Unfortunately, this theory does not execute well in practice…

It turns out Skype does not have a good reputation with major banks

I travel a lot and have many friends in Europe, Latin America and the Middle East. This week, I bought some Skype Credits so I could call them at a low rate and wish them Happy New Year. My plans did not work out well…

nocreditMy first credit card (a major UK-based bank that I use when I travel outside the US) immediately denied the charge. My second credit card (a major US-based bank) also denied the charge. My third credit card (a regional US-based bank) correctly processed the charge and allowed me to purchase the credit. Within minutes, my test call to the France worked (at less than $0.03 per minute). I was a little miffed that it took three card attempts (I pay my credit card bills online monthly in full), but was relatively pleased with the service I purchased. Then I went to the supermarket 2.5 miles from my house…

At the supermarket, all of my cards were turned off due to a Fraud Alert (a rather embarrassing situation). When I called each company, every one said the exact same thing:

“You purchased something on a web site called ‘Skype-dot-com’;
this triggered a fraud alert and caused us to block your account.”

I have been using ecommerce sites since 1997; I have never had this happen with any other web site.

This is a major problem

I immediately turned off auto-replenishment on my Skype account. I cannot risk having them repeatedly shut off my credit card due to a fraud alert. It would take a lot to get me to turn this back on. This is a major problem that limits Skype’s ability to grow recurring revenue.

How Skype can address this

The new owners of Skype should invest in creating a broad human- and technology-based security infrastructure:

1. Enable member policing supported by a Community Action Team

Enable Skype Members to report suspicious or threatening behavior (e.g., all those “Contact List” requests from “SexyBettyXYZ”) to a Community Action Team empowered to review and terminate accounts in response. In addition, Skype should automatically suspend accounts that receive a threshold number of reports within a time window.

2. Create a member security call center

Create a Call Center where Members can call and report problems, ask questions and check to ensure their account is secure. This immediately puts Skype on the level of any other telco. The beautiful thing is that Skype can do this with lower IT costs than any other business.

3. More aggressively monitor and block suspicious IP addresses

Skype probably already has many automated safeguards to protect against password phishing and intrusion detection. It should take this a step further and block suspicious IP addresses from their network. Yes, this is an endless “Chess Game.” However, it will make Skype a less appealing target to many hackers and phishers.
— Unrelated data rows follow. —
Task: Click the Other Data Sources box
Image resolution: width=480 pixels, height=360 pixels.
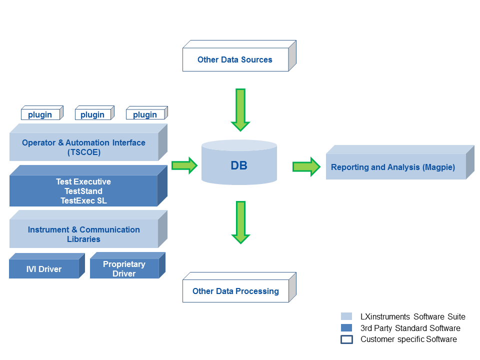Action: point(239,56)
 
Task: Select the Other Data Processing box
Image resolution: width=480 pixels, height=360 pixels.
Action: point(239,288)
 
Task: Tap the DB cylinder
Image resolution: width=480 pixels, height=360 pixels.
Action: point(239,162)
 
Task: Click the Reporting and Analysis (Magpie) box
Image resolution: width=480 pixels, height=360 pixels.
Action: point(400,162)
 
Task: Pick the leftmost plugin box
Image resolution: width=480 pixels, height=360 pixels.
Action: point(42,112)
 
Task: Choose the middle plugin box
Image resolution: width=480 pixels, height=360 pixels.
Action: point(94,112)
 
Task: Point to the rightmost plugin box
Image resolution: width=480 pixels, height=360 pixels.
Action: point(147,112)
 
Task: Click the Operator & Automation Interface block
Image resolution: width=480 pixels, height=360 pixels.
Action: point(88,142)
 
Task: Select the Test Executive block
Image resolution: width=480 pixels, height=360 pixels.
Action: point(88,186)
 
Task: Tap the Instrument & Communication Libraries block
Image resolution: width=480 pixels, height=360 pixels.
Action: point(88,229)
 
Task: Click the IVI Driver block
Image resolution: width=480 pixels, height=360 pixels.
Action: point(47,266)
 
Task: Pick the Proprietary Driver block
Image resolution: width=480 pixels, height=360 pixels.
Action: point(128,266)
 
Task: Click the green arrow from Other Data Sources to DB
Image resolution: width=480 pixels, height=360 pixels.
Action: point(240,110)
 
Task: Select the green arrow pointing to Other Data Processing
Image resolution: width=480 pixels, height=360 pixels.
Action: point(241,222)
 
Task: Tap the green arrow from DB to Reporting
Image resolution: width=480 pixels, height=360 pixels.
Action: point(306,167)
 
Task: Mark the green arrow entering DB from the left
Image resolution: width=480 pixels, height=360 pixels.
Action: point(184,166)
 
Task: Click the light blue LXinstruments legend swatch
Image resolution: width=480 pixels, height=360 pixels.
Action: point(346,316)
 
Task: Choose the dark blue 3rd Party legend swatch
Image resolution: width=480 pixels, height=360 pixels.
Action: point(346,328)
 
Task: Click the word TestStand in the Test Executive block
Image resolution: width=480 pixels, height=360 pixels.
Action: point(84,192)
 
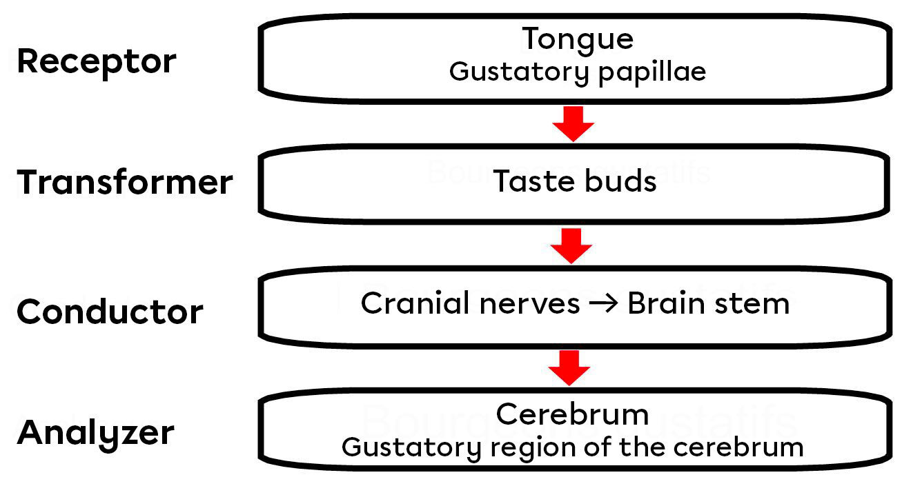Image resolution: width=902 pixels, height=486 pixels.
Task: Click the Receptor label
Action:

4. Create security threat reporting relationships with “The Authorities”

Create business reporting and forensic information exchange relationships with authorities like the FBI and INTERPOL. Make it easy to escalate suspicious behavior (and electronic evidence) to these authorities to go after hackers, phishers and online-based abusers. This not only makes Skype safer; it also provides Skype access to a broader set of resources to resolve security issues.

5. Create fraud reporting and processing operations in conjunction with financial services institutions

Create business processes, virtual call centers, reporting frameworks, credit and debit processing operations and forensic information exchange frameworks to make it easy for financial services institutions to verify transactions, report fraud and take care of victims of fraud. Without this investment, many people will simply not be able to use Skype for recurring paid transactions.

None of these approaches are new. They were all pioneered in the early days of the Business-to-Consumer Internet where they were critical to establishing safe, online business environments.

Yes, these investments are expensive. However, they will pay off in the long run by enabling direct consumers, small businesses and large enterprises to use Skype as an all-in-one telephone and video conferencing provider.